Congrong Shujing Granule-Induced GRP78 Expression Reduced Endoplasmic Reticulum Stress and Neuronal Apoptosis in the Midbrain in a Parkinson's Disease Rat Model.

The main pathological changes inherent in Parkinson's disease (PD) are degeneration and loss of dopamine neurons in the midbrain and formation of Lewy bodies. Many studies have shown that the pathogenesis of PD is closely related to endoplasmic reticulum (ER) oxidative stress. This study combined various traditional Chinese medicines to prepare Congrong Shujing granules (CSGs). The optimal dose combination of the ingredients was identified by experimental intervention in SH-SY5Y cells . A PD rat model was established by intraperitoneal injection of rotenone sunflower oil emulsion. The suspension tests were performed on the 14th day after modeling and also on the 14th day after CSG intervention (5.88 g/kg, 11.76 g/kg, and 23.52 g/kg).
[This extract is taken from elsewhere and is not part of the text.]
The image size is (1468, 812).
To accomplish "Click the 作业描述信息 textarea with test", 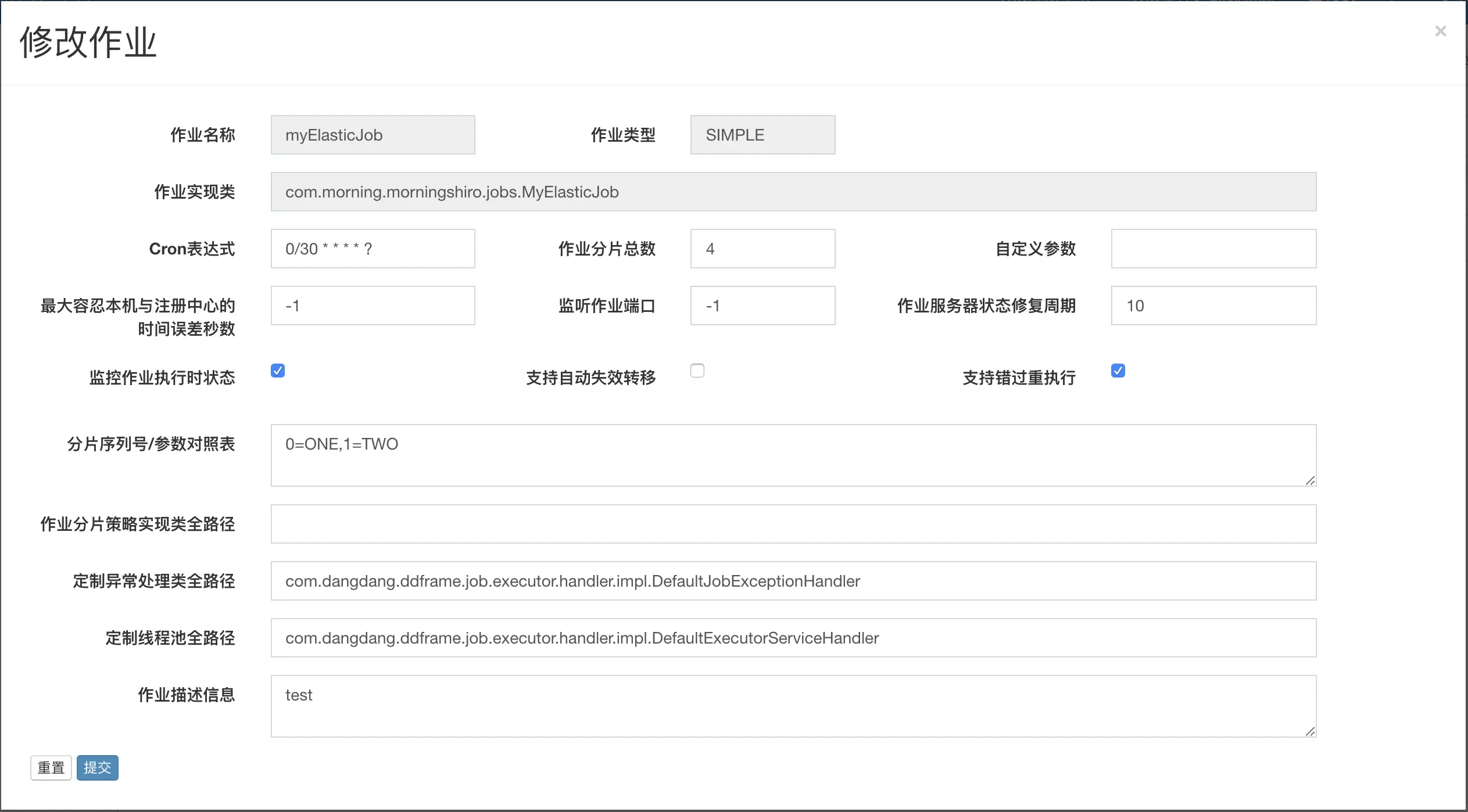I will (x=793, y=706).
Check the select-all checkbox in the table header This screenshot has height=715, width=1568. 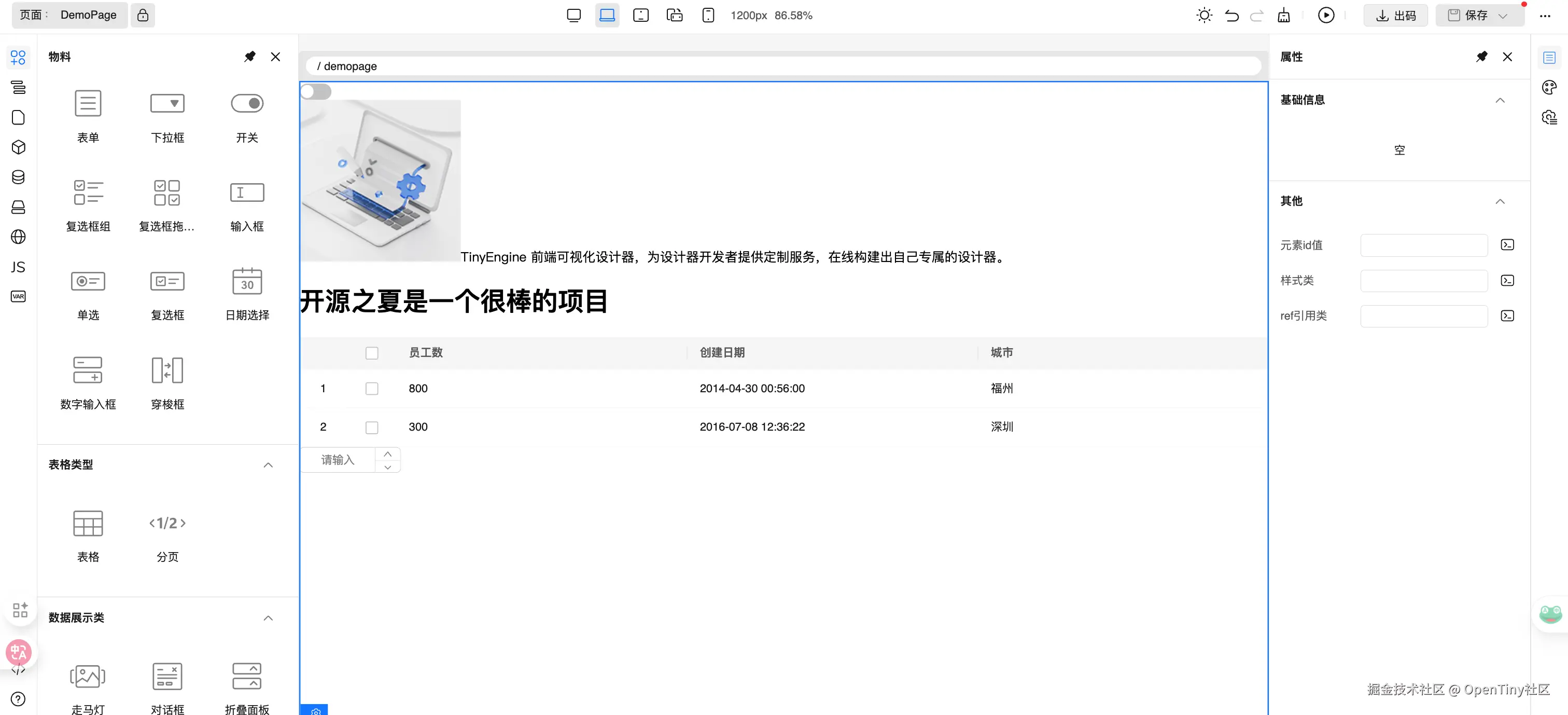point(372,353)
We evaluated the changes in motor function and the expression of neuronal cell functional marker proteins, ER stress (ERS) marker proteins, and apoptosis-related pathway proteins of neuronal cells. Changes in cellular ultrastructure were observed by electron microscopy. Our results showed that CSG treatment lengthened the duration of PD rats' gripping to the wire. 78 kDa glucose-regulated protein (GRP78) expression in the substantia nigra was significantly upregulated in the middle- and high-dose CSG groups after 14 days of treatment compared with the model group. The expression of the key dopaminergic neuron functional enzyme tyrosine hydroxylase (TH) and cerebral dopamine neurotrophic factor (CDNF) was elevated. The expression of c-Jun N-terminal kinase (JNK) and phosphorylated c-Jun decreased, and cell apoptosis was significantly reduced. Compared with the model group, the treatment groups had fewer ER fragmentation and degranulation (ribosome shedding) and abundant ER and mitochondria suggesting that CSG reduced ER stress and neuronal apoptosis in the midbrain of a PD rat model by inducing the expression of molecular chaperone GRP78.